In the west window, stand three white cardboard display cases, offering postcards for sale, drawn by Erica, coloured by others, $2.00 a piece. In the south window, three shopping buggies wait to wheel displays of postcards out into the street. Outside the window, citizens wait in a shelter for the coming of the red streetcar. On the east wall, inscriptions on small white cards balance in rows:
“Blue square. Greyish brown. Whole new thing inside. See a deck. In the maze running. Doing some nice things.” AGO. Delilla. Resident, 5.5 years.
“Night time, it’s dark. Behind the condos. In front is the Rogers centre and CN tower. We go hang out and then security asks us to leave. There is an edge to sit on. Down!” Rogers centre parking lot.
“Lively street. Walking along it in evening. Round circle in sky. Looks like moon. Actually clock of fire station.” Moon over College Street. Resident, 13 years.

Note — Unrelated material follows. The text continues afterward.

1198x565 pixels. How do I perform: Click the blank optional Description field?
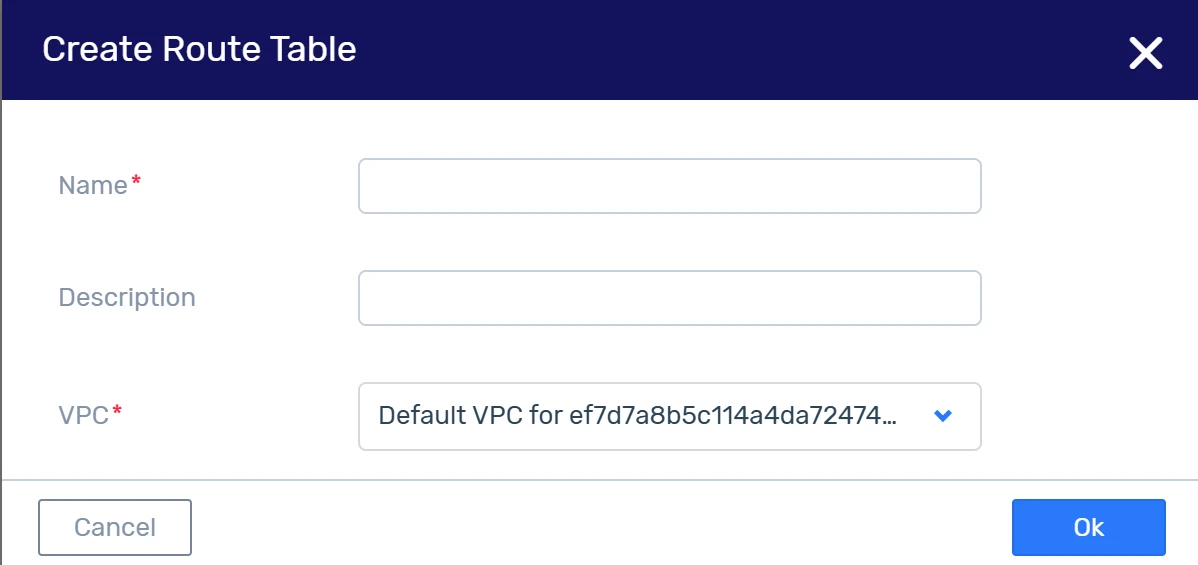669,298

“Small store. Punk ephemera in the window. Queer punk items. Records. A shelf of zines. Books, largely stolen, mostly theory.” Who’s Emma bookstore. Nassau Street & Augusta. Allain, resident, Toronto, 13 years.
“Stretching between two streets. Garages. Fences. Backgates. Raccoons.” Laneway between Sussex and Bloor. Keith. Resident, loves the city, 38 years.

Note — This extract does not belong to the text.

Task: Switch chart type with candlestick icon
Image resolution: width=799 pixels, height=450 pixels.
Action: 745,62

“CN trestles over the Don, you’ll never find them.”
Breath, voice, and the hand inscribing.
So, this is not the sterile white of a clinic that surrounds me, or the corporate white of disavowal, or the white of art-speak, but a gessoed realm of possibility. Already, dots of yellow, red and blue, mark locations on the charted, urban expanse, asking: where precisely were you? Was there precision?